Data in this exercise section start
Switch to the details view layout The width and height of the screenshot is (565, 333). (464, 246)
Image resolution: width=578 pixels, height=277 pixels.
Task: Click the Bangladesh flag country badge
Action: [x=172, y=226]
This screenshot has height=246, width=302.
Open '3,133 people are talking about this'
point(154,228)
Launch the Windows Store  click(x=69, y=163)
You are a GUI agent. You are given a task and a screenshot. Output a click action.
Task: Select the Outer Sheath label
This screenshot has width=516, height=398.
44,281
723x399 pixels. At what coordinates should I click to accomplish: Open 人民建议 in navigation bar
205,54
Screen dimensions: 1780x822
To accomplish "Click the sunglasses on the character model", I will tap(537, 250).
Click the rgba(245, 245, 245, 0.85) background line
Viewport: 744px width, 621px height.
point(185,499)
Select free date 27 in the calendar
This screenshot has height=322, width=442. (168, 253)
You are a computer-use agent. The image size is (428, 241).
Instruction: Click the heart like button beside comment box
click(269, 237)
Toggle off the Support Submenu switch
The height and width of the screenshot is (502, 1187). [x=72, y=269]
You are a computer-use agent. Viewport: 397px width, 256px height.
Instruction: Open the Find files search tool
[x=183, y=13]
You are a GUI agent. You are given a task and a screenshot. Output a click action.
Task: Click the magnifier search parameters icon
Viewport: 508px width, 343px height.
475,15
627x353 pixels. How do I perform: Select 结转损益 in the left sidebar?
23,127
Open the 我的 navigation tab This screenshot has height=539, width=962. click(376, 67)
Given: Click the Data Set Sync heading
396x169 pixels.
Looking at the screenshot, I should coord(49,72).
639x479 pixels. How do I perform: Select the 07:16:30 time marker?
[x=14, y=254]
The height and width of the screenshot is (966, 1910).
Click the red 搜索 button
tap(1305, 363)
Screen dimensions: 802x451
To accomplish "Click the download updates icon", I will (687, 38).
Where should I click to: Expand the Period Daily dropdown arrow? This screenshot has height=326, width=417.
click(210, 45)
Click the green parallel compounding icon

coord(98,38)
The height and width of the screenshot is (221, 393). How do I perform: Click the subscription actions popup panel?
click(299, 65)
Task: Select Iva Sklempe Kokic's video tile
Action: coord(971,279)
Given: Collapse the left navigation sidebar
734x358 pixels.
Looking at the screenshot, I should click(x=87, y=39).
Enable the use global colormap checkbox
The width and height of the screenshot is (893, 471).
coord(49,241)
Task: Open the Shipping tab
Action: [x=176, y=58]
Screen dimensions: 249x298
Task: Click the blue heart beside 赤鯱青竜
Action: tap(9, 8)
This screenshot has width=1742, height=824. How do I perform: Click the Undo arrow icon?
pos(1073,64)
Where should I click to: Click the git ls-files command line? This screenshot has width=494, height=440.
Data in this exercise section end
- _Your objective_
What lines above hold the word "computer"? Pull each one out.

- _Exercise output_
You are a computer-use agent. The image size is (428, 241).
You are a computer-use agent. Viewport: 397px width, 256px height.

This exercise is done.